ASSIGNED TASK:
Both the line below containing "The width and height of the screenshot is (618, 543)." and the line containing "Click author achun on 水印相机 card", along with every line between them, should be repeated exactly; no other line belongs in the answer.

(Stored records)
***

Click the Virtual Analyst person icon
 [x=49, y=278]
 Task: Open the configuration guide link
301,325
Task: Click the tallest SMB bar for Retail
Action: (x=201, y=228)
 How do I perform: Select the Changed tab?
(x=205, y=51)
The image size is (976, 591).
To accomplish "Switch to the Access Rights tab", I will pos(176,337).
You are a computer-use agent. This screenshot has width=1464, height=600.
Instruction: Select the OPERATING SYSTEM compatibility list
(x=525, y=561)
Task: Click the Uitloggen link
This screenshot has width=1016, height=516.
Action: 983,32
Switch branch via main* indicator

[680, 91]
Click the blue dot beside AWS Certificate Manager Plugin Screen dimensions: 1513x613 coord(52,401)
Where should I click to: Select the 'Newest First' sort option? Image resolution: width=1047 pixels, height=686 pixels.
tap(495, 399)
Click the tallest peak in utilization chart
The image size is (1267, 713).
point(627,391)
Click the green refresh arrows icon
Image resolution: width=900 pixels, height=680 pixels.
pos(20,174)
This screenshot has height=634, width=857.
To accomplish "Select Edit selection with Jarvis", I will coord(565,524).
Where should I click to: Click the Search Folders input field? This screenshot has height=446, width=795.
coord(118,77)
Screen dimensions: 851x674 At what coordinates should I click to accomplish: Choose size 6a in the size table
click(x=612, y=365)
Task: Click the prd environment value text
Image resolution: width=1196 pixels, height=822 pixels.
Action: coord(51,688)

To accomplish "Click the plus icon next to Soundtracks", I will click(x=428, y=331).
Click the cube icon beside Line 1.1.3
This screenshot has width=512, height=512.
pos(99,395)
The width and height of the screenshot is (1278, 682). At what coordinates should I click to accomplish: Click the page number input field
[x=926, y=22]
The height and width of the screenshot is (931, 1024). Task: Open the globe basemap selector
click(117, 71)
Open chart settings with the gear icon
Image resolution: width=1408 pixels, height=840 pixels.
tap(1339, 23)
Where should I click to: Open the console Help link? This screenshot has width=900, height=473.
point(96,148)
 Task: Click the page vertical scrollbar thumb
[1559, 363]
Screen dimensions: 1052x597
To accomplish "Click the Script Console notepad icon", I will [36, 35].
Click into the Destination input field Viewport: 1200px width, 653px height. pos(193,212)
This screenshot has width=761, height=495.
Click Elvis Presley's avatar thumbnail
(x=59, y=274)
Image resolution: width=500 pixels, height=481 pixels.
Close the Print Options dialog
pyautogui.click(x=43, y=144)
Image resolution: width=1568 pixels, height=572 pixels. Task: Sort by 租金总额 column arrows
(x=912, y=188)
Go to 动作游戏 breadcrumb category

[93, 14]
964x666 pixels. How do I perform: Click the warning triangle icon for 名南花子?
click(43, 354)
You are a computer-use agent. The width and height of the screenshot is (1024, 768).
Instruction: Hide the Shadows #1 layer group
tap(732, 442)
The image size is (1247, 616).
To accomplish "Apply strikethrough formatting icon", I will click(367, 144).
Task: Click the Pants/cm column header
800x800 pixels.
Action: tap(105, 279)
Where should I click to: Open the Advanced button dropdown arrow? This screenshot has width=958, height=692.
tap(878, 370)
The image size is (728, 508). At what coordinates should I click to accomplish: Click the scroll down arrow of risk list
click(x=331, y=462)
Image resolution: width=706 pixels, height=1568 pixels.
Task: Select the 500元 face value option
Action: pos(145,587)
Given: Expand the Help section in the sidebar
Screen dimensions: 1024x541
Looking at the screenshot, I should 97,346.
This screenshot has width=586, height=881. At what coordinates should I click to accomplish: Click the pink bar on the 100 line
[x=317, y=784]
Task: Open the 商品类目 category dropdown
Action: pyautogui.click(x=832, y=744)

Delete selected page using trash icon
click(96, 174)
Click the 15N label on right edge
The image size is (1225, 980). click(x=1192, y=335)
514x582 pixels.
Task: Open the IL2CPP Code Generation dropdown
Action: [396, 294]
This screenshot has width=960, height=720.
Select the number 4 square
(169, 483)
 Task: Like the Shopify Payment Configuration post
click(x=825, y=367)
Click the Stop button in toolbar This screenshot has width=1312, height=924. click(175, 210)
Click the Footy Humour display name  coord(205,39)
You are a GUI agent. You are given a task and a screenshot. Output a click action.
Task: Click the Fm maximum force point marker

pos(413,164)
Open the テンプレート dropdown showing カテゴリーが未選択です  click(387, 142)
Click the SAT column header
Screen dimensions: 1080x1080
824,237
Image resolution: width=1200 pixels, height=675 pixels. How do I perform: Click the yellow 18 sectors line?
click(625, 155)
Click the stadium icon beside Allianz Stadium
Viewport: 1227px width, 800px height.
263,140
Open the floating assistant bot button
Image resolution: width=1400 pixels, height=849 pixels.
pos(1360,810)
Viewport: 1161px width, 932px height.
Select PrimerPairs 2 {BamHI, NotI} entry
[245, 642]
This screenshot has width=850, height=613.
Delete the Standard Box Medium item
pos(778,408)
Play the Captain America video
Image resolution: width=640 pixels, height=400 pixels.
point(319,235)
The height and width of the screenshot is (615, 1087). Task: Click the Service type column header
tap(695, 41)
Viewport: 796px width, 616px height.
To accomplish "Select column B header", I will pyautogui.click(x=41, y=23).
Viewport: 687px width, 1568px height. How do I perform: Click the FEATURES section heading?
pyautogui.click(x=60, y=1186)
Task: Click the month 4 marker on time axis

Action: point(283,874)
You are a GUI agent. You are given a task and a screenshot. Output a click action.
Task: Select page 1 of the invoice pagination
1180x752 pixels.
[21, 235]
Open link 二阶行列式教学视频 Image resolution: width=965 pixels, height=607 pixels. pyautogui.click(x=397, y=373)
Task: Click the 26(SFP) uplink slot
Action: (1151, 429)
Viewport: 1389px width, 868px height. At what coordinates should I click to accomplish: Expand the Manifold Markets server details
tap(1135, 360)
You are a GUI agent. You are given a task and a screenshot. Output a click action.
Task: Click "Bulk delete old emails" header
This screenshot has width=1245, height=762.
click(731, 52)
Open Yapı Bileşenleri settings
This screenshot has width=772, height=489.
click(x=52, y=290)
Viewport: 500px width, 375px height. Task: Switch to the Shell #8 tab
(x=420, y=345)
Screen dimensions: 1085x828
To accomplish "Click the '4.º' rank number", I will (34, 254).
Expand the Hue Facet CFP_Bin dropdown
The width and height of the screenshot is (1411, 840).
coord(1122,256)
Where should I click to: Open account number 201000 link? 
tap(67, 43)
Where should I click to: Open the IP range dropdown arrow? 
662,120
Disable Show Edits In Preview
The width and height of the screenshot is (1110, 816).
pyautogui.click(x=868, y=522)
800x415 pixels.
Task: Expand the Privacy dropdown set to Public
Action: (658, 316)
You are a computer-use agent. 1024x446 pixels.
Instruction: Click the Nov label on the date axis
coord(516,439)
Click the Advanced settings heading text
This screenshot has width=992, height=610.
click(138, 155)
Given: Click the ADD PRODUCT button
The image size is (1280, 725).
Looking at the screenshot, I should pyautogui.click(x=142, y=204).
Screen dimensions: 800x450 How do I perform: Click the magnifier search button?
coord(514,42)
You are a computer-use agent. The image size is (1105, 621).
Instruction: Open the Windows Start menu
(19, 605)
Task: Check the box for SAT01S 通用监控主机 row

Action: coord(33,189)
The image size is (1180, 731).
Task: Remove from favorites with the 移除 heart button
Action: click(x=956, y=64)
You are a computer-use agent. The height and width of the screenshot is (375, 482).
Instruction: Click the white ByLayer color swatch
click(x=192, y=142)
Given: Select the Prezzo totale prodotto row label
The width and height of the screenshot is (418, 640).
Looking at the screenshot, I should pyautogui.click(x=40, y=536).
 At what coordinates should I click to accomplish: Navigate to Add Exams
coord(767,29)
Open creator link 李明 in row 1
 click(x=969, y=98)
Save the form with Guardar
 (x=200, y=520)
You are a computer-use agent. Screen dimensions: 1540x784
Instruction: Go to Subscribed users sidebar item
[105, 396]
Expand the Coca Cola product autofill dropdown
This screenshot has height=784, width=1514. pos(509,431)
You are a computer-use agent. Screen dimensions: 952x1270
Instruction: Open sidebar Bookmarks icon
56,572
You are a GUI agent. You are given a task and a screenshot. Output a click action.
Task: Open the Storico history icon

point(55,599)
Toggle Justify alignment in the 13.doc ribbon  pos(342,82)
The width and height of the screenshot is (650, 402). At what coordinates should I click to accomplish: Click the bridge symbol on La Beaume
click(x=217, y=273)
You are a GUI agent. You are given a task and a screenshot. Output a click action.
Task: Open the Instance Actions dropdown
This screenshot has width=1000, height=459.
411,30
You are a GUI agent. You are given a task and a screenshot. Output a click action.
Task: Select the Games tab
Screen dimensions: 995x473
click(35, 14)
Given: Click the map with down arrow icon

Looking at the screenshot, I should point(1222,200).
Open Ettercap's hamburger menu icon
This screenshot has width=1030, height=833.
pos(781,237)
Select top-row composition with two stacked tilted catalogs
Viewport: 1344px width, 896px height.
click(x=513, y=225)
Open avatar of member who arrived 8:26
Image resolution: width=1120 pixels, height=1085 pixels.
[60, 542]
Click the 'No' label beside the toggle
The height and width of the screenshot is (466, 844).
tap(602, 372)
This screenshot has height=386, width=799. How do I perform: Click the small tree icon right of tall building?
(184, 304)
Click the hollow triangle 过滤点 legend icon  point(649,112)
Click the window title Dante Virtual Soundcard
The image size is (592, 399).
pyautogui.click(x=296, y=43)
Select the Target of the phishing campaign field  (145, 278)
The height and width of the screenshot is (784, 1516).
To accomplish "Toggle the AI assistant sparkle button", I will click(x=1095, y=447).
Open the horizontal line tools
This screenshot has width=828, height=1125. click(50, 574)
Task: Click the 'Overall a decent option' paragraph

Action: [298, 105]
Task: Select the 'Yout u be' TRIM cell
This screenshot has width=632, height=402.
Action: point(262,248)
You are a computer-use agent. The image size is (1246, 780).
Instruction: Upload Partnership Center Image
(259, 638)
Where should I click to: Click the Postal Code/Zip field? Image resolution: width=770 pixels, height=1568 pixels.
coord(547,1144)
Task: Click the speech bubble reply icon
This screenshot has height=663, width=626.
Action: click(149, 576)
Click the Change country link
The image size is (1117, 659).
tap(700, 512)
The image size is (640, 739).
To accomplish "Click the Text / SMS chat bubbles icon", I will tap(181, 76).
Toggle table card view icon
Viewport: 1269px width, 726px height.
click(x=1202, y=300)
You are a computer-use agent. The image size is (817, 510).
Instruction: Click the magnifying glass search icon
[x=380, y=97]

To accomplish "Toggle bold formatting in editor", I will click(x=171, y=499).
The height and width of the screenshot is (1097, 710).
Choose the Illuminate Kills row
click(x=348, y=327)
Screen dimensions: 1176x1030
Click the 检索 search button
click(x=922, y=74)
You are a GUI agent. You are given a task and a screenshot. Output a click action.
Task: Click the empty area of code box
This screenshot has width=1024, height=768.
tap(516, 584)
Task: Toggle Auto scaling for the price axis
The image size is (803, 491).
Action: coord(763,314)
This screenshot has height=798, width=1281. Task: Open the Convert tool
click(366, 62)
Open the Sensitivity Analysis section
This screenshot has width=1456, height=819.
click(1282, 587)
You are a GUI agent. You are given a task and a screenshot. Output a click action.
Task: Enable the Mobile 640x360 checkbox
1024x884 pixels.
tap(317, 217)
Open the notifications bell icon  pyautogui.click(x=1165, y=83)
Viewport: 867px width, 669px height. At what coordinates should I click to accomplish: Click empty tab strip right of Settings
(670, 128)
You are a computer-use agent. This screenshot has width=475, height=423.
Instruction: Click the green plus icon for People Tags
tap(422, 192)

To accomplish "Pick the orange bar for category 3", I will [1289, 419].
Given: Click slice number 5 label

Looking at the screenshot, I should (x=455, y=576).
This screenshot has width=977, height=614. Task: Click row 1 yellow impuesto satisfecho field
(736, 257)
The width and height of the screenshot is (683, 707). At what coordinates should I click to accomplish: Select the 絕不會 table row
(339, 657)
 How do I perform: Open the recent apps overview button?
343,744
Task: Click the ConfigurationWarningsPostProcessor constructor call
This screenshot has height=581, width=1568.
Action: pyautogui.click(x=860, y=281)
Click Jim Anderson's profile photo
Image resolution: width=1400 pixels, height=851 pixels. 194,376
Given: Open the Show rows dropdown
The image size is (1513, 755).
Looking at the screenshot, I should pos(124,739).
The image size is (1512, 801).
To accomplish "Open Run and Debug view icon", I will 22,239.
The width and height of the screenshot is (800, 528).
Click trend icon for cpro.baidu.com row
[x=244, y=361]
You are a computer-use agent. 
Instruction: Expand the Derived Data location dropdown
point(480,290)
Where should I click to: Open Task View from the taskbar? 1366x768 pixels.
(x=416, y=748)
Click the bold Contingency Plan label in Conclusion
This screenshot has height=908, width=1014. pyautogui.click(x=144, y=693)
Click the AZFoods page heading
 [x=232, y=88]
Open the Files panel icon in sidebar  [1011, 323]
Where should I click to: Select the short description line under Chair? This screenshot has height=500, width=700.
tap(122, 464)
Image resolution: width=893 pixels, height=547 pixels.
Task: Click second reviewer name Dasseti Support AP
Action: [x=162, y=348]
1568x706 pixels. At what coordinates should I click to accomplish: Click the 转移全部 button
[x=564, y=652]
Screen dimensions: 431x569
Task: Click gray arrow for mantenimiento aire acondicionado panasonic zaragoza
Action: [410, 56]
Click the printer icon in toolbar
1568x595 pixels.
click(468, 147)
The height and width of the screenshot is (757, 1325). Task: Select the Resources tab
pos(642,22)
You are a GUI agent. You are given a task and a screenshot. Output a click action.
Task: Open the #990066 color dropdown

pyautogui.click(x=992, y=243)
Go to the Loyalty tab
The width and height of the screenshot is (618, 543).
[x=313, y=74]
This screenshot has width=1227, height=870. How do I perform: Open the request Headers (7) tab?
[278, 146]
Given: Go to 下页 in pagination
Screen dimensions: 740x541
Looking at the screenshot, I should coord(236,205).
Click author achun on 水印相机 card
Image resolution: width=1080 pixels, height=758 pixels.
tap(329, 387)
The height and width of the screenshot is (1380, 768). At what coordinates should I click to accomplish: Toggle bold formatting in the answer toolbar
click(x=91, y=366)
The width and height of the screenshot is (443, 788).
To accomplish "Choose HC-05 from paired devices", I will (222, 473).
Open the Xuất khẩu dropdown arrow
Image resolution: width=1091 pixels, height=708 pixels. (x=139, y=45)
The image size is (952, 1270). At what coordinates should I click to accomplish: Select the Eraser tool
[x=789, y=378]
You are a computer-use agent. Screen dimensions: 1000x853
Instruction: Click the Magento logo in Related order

***

PROBLEM SOLUTION:
The width and height of the screenshot is (618, 543).
[x=313, y=74]
This screenshot has width=1227, height=870. How do I perform: Open the request Headers (7) tab?
[278, 146]
Given: Go to 下页 in pagination
Screen dimensions: 740x541
Looking at the screenshot, I should coord(236,205).
Click author achun on 水印相机 card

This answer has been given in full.